Recensioni

6.7

Non che avessero abbandonato la musica gli Elii: facevano concerti e avevano anche lanciato quel progetto di registrarli e venderli seduta stante, ma per lo più si erano dedicati a tv, radio e spettacoli vari. Ora arriva Studentessi un disco in studio non proprio tutto fresco visto che, oltre a brani nuovi, contiene anche qualche vecchia canzone ripescata e rielaborata per l’occasione.

Ricorrere a materiale preesistente per il primo disco dopo 5 anni poteva sembrare  un segno di creatività in calo, e prometteva male riguardo all’omogeneità dell’opera; ma il ritrovamento del nastro di Single (realizzata nel ’97 dal compianto Feiez per l’omonima trasmissione radio) ne rendeva la pubblicazione dovuta, La lega dell’amore va bene anche adesso, il funky di Gargaroz ha una spigliatezza non certo da scarto riscaldato e i cambiamenti di stile anche bruschi li hanno sempre fatti.

Nessun timore, perciò: all’atto pratico Studentessi è un classico disco del gruppo, tra virtuosismi, siparietti, citazioni, ironia, satira (in Parco Sempione prima di costume contro i bonghisti poi politica contro la Regione Lombardia che ha abbattuto una foresta nonostante una raccolta di firme contro) e ospiti (una notevole Antonella Ruggiero che in Plafone si confronta -finalmente- con la Mina di Brava su un tappeto PFM, Irene Grandi che in Heavy Samba prende in giro Plant, Giorgia nella parzialmente riuscita Ignudi fra i nudisti, Bisio nella già citata Lega).

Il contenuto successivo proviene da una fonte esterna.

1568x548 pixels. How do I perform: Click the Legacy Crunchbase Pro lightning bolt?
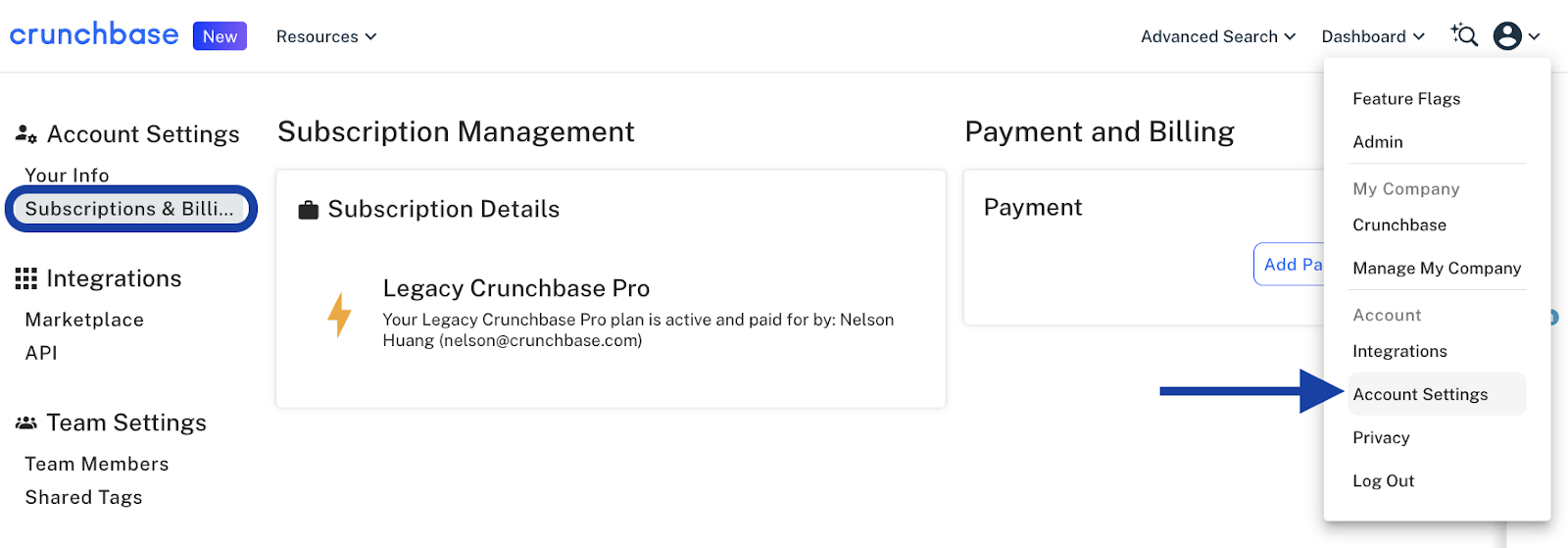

Quello che manca quasi del tutto, e ringraziamo il cielo, sono le volgarità corporali gratuite, vera nota dolente della loro poetica (in Il congresso delle parti molli timbrano il cartellino, ma è una soltanto e riscattata dall’aerea coda strumentale): qui buttano sulla demenza pura (da quale anfratto della fantasia sarà mai uscito il western di Indiani, su dei cowboys che per farsi perdonare fanno doni ai pellerossa i quali li rifiutano?) e su quei giochi metamusicali che gli vengono particolarmente bene: i quattro movimenti di Suicidio annunciato, tra metal, nomi improbabili ma veri di gruppi del genere e stile Trio Lescano, La risposta dell’architetto dove la mascotte della band dà voce al benpensante rispondendo a tempo di rap a un pezzo di Mondo Marcio, o Tristezza, elogio della malinconia in musica a tempo di swing con citazioni di Rita Pavone e riferimenti bonariamente irriverenti a Tenco.

Non tutte le canzoni diventeranno dei classici (ma qualcuna sì), e l’ispirazione è buona. Solo una domanda: il titolo?